Iya mungkin kamu benar, Ni. Manusia itu arogan. Arogan dengan apa yang dia miliki, bahkan dia arogan terhadap hati nuraninya sendiri. Kau lihat, orang-orang arogan di atas sana. Kasihan deh aku, Ni. Kasihan aku melihat kearoganan mereka. Mereka membunuh dirinya sendiri. Bukankah bunuh diri itu dosa yang amat besar ya, Ni? Aah.. semakin kasihan aku, apalagi mereka melakukannya tanpa mereka sadar.
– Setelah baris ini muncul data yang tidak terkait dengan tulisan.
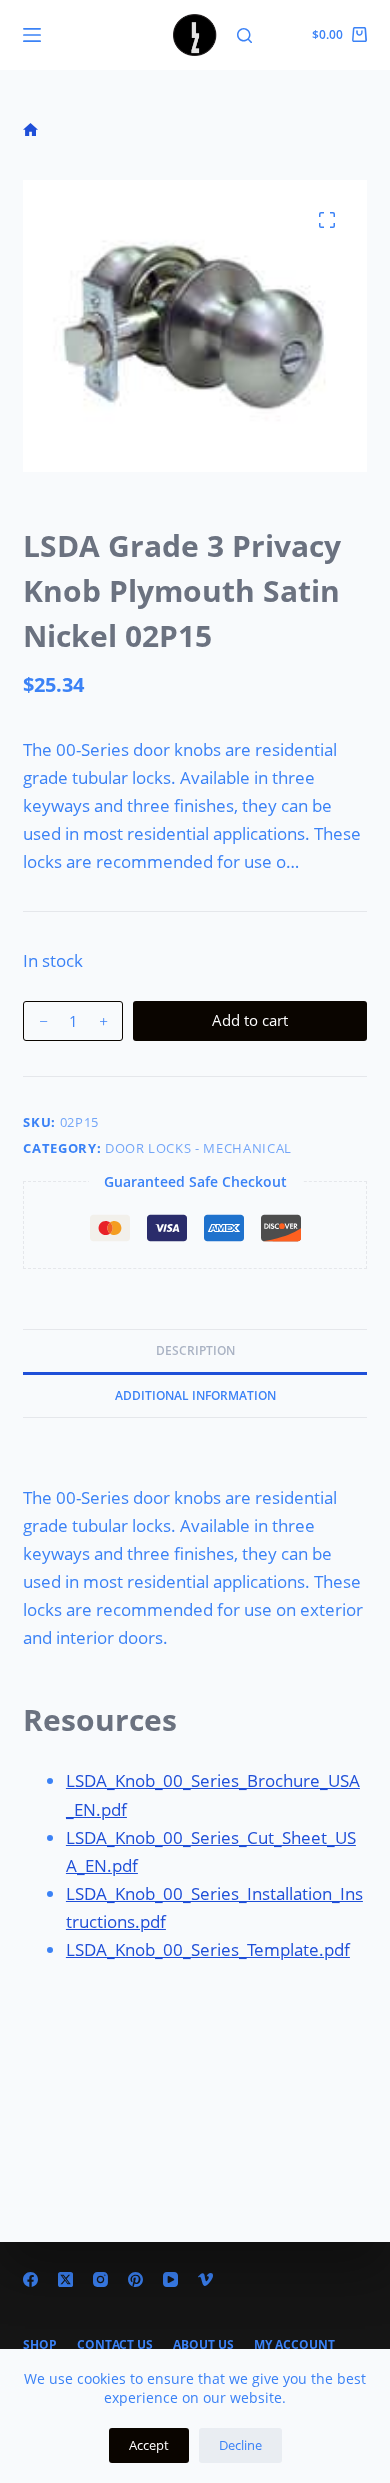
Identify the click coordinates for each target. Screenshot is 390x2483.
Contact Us (115, 2345)
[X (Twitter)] (65, 2279)
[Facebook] (30, 2279)
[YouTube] (170, 2279)
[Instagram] (100, 2279)
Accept (149, 2445)
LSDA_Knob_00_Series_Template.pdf (208, 1949)
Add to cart (250, 1020)
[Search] (244, 35)
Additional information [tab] (195, 1395)
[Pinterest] (135, 2279)
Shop (40, 2345)
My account (294, 2345)
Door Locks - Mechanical (198, 1148)
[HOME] (30, 130)
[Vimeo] (205, 2279)
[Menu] (32, 35)
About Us (203, 2345)
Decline (240, 2445)
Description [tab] (195, 1350)
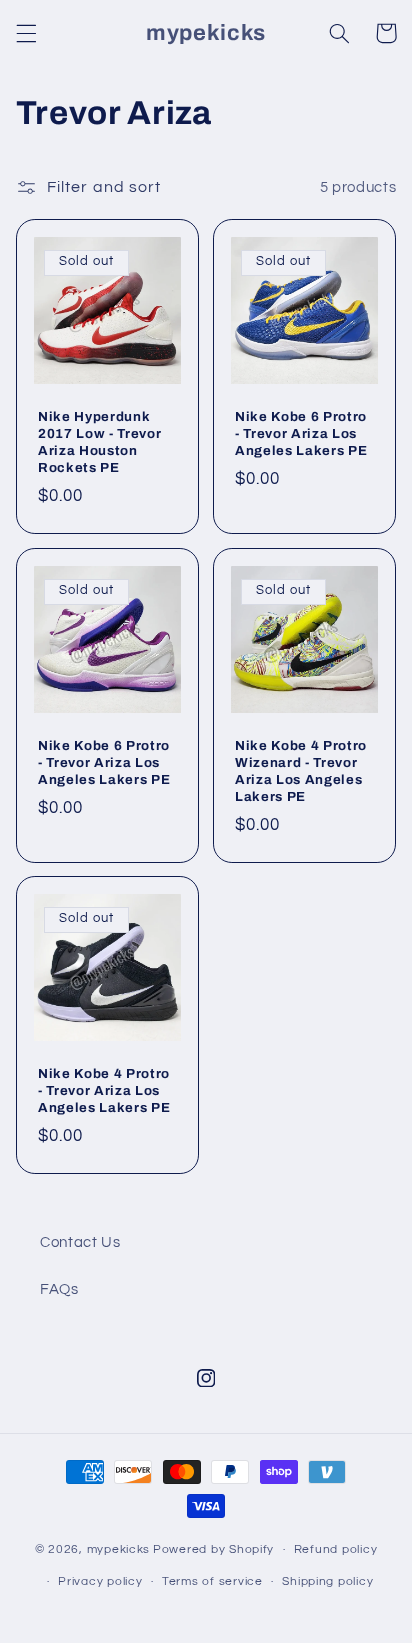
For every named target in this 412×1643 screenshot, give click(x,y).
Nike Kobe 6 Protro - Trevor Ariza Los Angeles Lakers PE (301, 432)
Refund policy (336, 1549)
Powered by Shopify (213, 1549)
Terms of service (212, 1581)
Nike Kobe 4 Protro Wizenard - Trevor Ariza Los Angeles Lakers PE (301, 770)
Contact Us (80, 1242)
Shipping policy (327, 1581)
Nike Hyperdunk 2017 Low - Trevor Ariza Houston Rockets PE (99, 441)
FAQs (59, 1289)
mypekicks (119, 1549)
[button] (26, 33)
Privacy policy (100, 1581)
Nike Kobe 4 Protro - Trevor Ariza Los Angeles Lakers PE (104, 1090)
Diri mereka membunuh diri mereka sendiri.
 
Mungkin akan ada beberapa bahkan banyak yang tidak terima yang kita obrolkan ini ya, Ni. Karena tadi aku bilang manusia. Ya. Aku bilang dengan manusia. Kesannya menyeluruh, bukan beberapa bagian saja. Bukankah begitu, Ni? Aah.. aku serba salah.. aku ingin bilang sebagian manusia namun aku pun tidak tahu benarkah hanya sebagian yang begitu. Aku bilang dengan kata general, MANUSIA, lalu akan ada yang tidak terima. Aah.. aku jadi serba salah, Ni.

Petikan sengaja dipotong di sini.